お見合い政略結婚~極上旦那様は昂る独占欲を抑えられない~
「傷つけたくないから先に話しておくが、もし君が少しでもこの縁談に興味があるのなら、政略的な関係性だという前提を承知の上で、ここから先を進めたいと思っている」
 まさか、こんなにストレートに話を持ち掛けられるなんて。
 本当なら少しは傷つくような場面なのかもしれないけれど、私は傷つくどころかその話に興味がわいた。
 ずっと聞きたかった質問があり、私はすかさず挙手をした。
「あの、ひとつ聞いてもいいですか。うちのような古い和菓子屋と仕事をしても、高臣さんの会社にとっては微々たるもの過ぎると思うのですが……。正直目的が見えなくて、そこが不安です」
 正直にそう言うと、高臣さんは一瞬だけ意外そうな顔をして、「そんなことを思っていたのか」とつぶやいた。
 むしろ、私も政略的な結婚前提で来たので、そんなことしか気になっていなかったのですが……。

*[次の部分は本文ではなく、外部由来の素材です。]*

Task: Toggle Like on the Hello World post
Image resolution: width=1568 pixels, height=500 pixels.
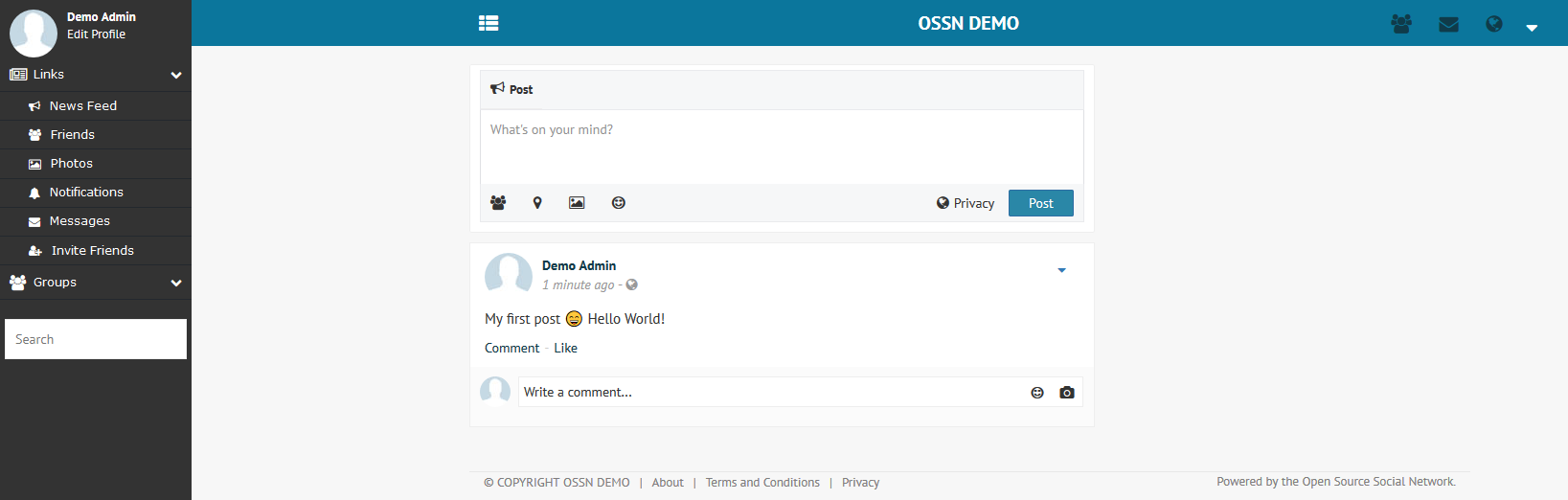Action: tap(565, 348)
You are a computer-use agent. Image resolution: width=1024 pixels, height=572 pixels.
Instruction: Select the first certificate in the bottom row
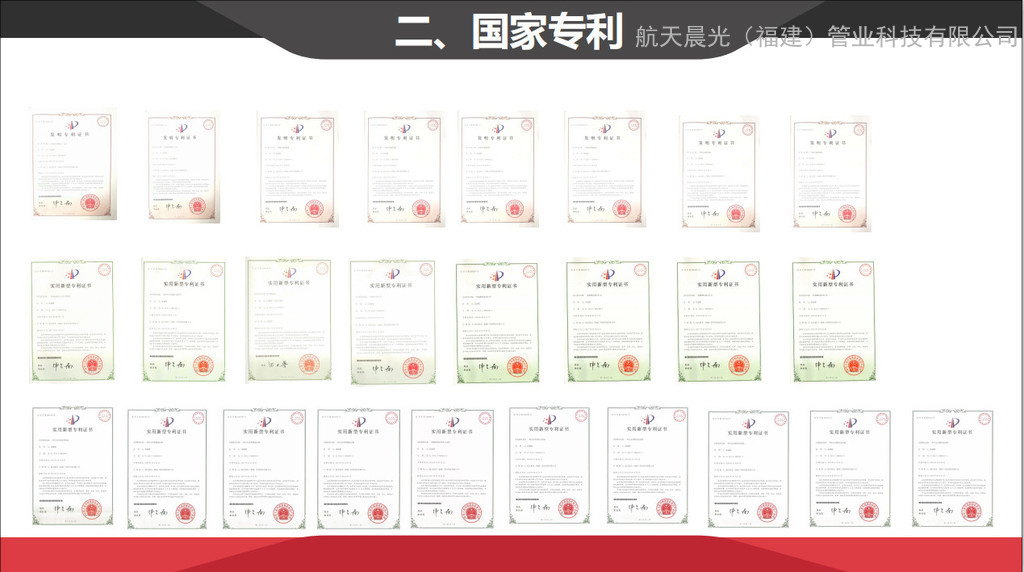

「高梨園の和菓子は、一般にはお取り寄せも請け負っていないにも関わらず、メディアにも何回も取り上げられ、知名度は抜群だ。規模が大きければ、間違いなく日本のトップ3には入る和菓子屋だ。実際に何度も出店のオファーがきていただろう。十月のリニューアルオープンに向けて、もしそんな高梨園をうちの百貨店で出せたなら、話題性は抜群だ」
「でも、それにしても……、結婚を代償にしてまでの収益はないかと思いますが」
「君が思っている以上に、俺は結婚にこだわりはない。どうせ結婚するなら、仕事上で新しい可能性を持った相手としたいと思ったまでだ」
「なるほど……」
 でも、それだけじゃまだ納得ができない。
 ビジネス上で新しい可能性を持ったお相手なら、彼ならたくさんいたはずだ。
 全然納得しきっていない私を見て、高臣さんは「まだ疑いがあるか」と問いかけたので、私は馬鹿正直にこくんと頷いてしまった。
 しばらくの沈黙が流れたが、高臣さんはふと私が手に持っていたものに気づいて、「それは」と指をさしてきた。
「あ、これ、ご挨拶のときにお渡ししようとしていたうちの和菓子です。すみません、なぜか緊張してバッグと間違い持ってきてしまいました……」
 部屋においておけばよかった……。慌てていたことがばれてしまい恥ずかしい。
 赤面しながら和菓子を後ろ手に隠すと、高臣さんは私のそばにふと近づいてきた。